In this study, the values for membrane resistance indicate that pore sizes affected the mechanism of permeation. R m during UF was higher than during MF because of the lower cut-off of the UF membrane (Table 2). However, this is not always the case because a membrane with bigger pores is clogged mainly by pollutants that penetrate into the pores. A membrane with smaller pore sizes is clogged mainly by pollutants retained on its surface, and these pollutants could be removed by shearing forces if the filtration is performed in cross-flow mode, as in the present experiment. The MF pre-treatment of the feed solution for UF significantly decreased the membrane resistance to 19,506 (MPa·s)/m, which resulted in the enhancement of permeate flux to 36.9 L/(m2/h), the highest obtained value of J V .

In direct UF, adsorbed natural organic matter causes membrane fouling that is not easy to remove and is often irreversible (Guo et al. 2009). However, when UF is combined with coagulation, particles of organic matter are aggregated or sorbed on the flocs of precipitated metal oxides. These particles are deposited on the membrane surface, which constitutes reversible fouling and is easy to clean by physical methods as the filtration progresses. This resistance due to concentration polarization is more easily removed than fouling resistance (Guo et al. 2009). Therefore, in series 4–7 in this study, the combined coagulation-UF process was found to increase membrane lifetime. The permeate flux during UF was significantly higher than during MF, which indicated that the UF membrane has higher capacity. For this reason, in this study, the UF membrane was considered more promising because it obtained higher fluxes, and the effect of coagulation on the flux through only this membrane was examined. The flow stoppage was observed about 2 h later than during direct UF (Fig. 3). Lower frequency of membrane washing will lower the operational cost. However, the initial J V and the average J V values were similar to those obtained during direct UF and significantly lower than that obtained during MF-UF (Table 2) (p = 0.0001). According to Stoller (2009), coagulation should significantly reduce fouling due to reduction of solute concentration by sedimentation and particle size shifts. However, different coagulants give different particle size shifts. The diameters of the aggregates produced in coagulation should not be similar to the pore size.

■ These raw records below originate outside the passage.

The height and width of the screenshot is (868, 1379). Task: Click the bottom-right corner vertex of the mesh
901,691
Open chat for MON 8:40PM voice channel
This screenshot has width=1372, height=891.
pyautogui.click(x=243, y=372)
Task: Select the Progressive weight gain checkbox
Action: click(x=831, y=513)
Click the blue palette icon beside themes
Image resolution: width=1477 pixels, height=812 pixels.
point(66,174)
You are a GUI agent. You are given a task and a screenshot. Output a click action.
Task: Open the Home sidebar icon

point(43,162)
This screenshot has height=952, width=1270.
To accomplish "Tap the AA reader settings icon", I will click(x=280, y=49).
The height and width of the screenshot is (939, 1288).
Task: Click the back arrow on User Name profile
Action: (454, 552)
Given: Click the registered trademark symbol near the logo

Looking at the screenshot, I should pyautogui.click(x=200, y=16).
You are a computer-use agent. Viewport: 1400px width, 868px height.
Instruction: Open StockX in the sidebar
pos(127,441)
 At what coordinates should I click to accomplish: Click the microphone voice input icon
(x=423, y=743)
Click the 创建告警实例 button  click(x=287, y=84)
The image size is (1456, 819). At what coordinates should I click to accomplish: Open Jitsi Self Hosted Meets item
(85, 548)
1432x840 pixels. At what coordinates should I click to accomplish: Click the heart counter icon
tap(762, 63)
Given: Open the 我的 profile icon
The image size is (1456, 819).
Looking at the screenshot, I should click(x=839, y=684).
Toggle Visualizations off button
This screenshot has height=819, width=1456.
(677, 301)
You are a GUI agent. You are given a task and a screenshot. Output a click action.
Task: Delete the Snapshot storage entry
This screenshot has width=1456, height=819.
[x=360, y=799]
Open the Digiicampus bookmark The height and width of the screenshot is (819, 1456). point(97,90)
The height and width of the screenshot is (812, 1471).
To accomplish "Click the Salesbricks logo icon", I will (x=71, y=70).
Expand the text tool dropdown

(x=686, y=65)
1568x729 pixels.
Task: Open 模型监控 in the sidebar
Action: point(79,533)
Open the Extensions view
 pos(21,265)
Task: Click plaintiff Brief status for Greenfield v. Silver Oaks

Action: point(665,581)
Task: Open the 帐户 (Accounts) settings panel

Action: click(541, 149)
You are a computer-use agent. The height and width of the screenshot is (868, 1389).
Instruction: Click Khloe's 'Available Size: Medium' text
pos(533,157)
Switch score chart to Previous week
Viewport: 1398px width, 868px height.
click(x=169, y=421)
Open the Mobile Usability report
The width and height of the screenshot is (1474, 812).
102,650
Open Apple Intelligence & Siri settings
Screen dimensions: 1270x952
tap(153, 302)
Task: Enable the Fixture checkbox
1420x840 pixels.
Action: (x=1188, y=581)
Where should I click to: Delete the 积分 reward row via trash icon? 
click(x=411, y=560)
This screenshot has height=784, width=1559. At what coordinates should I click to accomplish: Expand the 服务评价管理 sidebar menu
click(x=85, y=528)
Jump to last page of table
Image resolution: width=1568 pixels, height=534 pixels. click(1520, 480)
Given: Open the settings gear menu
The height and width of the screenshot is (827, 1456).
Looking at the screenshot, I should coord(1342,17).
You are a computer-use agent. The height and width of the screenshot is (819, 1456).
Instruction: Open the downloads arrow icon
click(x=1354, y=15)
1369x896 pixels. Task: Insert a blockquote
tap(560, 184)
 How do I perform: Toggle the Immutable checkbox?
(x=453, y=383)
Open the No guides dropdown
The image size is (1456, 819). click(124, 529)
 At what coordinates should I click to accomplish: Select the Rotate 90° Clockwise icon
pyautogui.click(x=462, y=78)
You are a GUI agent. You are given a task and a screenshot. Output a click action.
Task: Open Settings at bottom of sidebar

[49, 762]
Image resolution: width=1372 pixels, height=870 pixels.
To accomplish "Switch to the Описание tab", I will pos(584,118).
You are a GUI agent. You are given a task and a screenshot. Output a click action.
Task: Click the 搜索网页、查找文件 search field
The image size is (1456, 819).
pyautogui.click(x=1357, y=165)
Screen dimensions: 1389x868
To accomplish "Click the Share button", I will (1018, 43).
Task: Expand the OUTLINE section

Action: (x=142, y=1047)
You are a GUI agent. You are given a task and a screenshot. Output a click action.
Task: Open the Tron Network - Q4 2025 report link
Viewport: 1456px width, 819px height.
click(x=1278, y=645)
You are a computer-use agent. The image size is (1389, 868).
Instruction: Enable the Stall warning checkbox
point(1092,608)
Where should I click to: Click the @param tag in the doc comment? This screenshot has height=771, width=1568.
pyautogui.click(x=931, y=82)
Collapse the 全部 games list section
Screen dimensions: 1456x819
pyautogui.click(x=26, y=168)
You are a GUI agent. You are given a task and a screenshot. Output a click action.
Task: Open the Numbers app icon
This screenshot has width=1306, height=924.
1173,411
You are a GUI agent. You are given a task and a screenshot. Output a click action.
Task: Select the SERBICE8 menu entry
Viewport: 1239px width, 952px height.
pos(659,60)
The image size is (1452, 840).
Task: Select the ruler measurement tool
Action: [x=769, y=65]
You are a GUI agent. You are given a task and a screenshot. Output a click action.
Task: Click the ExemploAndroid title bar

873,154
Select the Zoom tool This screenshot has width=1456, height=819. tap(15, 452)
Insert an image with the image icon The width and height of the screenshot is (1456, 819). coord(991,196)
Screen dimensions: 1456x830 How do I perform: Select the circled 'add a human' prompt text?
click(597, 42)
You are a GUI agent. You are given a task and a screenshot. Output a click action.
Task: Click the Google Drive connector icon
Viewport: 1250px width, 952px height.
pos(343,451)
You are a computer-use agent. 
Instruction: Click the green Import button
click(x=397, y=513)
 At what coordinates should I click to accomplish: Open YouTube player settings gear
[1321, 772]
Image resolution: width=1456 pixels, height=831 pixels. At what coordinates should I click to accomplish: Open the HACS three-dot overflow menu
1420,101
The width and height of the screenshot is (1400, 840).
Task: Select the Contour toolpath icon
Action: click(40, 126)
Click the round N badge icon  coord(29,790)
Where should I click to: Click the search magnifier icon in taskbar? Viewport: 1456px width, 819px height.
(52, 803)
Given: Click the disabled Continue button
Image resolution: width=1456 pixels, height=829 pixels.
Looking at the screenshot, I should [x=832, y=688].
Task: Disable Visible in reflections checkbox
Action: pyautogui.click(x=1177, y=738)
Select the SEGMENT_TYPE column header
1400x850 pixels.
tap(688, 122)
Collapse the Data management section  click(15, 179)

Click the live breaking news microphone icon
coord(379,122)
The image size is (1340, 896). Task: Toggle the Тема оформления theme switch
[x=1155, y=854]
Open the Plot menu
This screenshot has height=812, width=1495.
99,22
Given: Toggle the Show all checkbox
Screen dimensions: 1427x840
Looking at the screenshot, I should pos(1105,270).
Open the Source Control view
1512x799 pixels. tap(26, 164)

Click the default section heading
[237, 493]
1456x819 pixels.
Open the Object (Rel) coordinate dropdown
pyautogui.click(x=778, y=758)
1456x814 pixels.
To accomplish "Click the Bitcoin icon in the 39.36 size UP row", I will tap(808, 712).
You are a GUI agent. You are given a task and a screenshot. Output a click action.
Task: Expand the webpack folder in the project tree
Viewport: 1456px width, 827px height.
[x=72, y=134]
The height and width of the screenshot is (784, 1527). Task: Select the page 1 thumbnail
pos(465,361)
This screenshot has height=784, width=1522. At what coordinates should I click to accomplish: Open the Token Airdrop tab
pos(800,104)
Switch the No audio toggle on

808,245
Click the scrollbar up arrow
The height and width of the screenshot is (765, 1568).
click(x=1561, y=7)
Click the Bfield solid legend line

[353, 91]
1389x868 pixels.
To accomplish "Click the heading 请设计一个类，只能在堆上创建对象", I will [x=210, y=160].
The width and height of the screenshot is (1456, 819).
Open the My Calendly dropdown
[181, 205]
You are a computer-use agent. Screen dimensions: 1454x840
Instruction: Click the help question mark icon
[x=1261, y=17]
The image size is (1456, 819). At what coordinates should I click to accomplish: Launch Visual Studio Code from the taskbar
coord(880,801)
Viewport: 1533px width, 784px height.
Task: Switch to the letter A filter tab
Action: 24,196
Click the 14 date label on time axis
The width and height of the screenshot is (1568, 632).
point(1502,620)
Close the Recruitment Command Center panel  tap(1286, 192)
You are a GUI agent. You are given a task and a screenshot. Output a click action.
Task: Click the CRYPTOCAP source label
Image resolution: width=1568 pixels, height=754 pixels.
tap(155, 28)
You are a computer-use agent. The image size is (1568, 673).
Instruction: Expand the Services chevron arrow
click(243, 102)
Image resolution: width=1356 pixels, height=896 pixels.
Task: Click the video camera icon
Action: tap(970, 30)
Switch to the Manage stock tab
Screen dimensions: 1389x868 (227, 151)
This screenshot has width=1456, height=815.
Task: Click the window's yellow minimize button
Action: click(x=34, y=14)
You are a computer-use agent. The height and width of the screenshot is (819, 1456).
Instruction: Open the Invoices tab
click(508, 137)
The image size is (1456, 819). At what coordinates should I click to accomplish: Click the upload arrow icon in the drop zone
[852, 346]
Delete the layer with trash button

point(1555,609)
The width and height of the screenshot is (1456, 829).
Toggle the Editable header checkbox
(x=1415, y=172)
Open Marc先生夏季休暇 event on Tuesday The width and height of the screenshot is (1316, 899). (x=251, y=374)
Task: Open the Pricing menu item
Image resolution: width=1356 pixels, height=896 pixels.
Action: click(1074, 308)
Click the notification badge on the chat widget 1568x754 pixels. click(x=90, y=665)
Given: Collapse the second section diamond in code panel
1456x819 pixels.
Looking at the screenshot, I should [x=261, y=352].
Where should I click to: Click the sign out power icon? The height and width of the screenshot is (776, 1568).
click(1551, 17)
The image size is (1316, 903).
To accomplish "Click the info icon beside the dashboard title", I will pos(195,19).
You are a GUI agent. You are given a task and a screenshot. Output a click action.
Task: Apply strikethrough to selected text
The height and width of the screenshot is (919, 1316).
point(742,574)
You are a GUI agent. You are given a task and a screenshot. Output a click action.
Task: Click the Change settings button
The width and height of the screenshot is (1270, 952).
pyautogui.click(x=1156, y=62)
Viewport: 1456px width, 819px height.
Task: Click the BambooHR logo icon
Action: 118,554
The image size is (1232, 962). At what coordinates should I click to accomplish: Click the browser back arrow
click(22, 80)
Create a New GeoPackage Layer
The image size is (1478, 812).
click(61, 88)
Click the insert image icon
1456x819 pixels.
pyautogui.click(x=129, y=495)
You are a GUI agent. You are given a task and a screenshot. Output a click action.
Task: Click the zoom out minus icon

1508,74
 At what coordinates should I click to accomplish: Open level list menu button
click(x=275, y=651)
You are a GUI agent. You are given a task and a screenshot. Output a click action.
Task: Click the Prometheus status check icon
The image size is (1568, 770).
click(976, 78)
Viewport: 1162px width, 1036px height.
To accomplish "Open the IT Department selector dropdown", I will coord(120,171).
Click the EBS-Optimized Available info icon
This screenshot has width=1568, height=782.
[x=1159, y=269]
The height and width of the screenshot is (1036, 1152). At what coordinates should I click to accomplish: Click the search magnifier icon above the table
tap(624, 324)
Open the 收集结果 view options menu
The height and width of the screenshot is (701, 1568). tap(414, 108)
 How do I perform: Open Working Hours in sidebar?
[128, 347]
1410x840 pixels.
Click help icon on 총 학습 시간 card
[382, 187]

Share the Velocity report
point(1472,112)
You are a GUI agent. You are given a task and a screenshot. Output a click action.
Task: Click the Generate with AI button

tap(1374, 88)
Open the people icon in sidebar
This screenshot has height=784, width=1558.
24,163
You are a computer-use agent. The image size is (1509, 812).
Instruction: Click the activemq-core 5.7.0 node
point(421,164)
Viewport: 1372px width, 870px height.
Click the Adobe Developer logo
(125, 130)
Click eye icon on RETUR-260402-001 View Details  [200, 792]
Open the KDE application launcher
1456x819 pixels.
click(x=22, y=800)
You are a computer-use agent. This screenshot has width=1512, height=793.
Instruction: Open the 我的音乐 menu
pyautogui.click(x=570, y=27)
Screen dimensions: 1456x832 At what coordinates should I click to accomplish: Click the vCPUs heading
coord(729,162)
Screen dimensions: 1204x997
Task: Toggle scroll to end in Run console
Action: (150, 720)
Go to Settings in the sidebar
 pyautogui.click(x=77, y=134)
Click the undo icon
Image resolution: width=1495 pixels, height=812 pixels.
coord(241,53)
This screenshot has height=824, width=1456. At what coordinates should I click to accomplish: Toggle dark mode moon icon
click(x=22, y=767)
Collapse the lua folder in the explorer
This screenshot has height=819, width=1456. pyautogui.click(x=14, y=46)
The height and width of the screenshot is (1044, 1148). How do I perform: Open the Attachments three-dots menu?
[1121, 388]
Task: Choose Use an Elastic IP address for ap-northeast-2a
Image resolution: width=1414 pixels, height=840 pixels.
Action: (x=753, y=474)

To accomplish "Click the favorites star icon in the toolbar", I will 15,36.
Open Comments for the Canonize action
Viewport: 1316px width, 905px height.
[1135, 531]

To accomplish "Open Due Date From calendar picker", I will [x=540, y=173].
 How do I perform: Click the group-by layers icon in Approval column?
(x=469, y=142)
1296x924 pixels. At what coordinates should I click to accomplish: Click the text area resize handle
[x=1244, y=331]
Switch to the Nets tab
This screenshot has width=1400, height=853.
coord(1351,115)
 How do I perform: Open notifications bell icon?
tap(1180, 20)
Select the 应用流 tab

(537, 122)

In the present study, although the increase in the coagulant dose resulted in a decrease in membrane resistance, it did not have an effect on the permeate flux; J V was from 18.9 to 21.7 L/(m2/h) (Table 2). Although a critical coagulant dose could cause dramatic flux reduction by blocking the membrane pores after coagulating (Ma et al. 2014), in the present study, the higher coagulant dose did not affect the recovery value and the volume concentration factor. These are important parameters for the economic viability of the membrane process when planning to reuse water. Independently of the operational conditions, Y was from 42.3 to 67.9%. In addition, the intensity of fouling measured as the normalized permeate flux was similar during direct UF and combined coagulation-UF. Based on the results of pollutant rejection and hydraulic capacity of the membranes, it can be concluded that there is no necessity to increase the coagulant dose above the theoretical dose.

4 Conclusions

This paper examined the applicability of membrane filtration to reclaiming anaerobically treated dairy wastewater. The results indicated that the ceramic membranes had high rejection efficiency: >87% of COD was removed, as was >96% of colour, and almost all TSS and turbidity. Coagulation did not influence the total removal of pollutants in the systems and was not a factor that controlled membrane fouling effectively. The most important advantage of MF-UF is that the low-pressure membranes can remove COD and turbidity almost completely. This two-stage configuration was the most useful of those tested for treatment of dairy secondary effluent, based on both rejection efficiency and flux capacity. The outcome of this study could be useful in the development of post-treatment of dairy wastewater for reuse purposes.